Yes. They Gmail shows ads. Those ads aren't related to the content inside Gmail.

jeffbee · on Feb 15, 2023

I imagine the ad revenue on gmail is trivial and it's just subsidized by Workspace revenue. Initially and possibly now it was/is subsidized by the incremental search quality enjoyed by logged-in users.

lp0_on_fire · on Feb 16, 2023

I'm position that the lawyers for Google have ensured that ads shown in Gmail don't relate to your email's content.

Whether it's being scanned for other reasons is another question.

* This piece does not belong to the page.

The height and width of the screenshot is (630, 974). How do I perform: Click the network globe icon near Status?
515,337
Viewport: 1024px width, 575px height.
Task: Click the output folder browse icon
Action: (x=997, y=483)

guluarte · on Feb 15, 2023

google uses all data it can for training their models, the only rule is the data should not track back to a specific user.

_2uwr · on Feb 15, 2023

Can you have anti-spam AI models?

throwayyy479087 · on Feb 15, 2023

I'm not sure how else you'd do it at this point.

manv1 · on Feb 15, 2023

Google says it doesn't use email text for targeting, but there are always "bugs."

revskill · on Feb 15, 2023

And bugs are features too.

lofaszvanitt · on Feb 15, 2023

They are literally training their future enslaver.

behnamoh · on Feb 15, 2023

Why would it matter? If you're concerned about your privacy, there are millions of other reasons to avoid Google.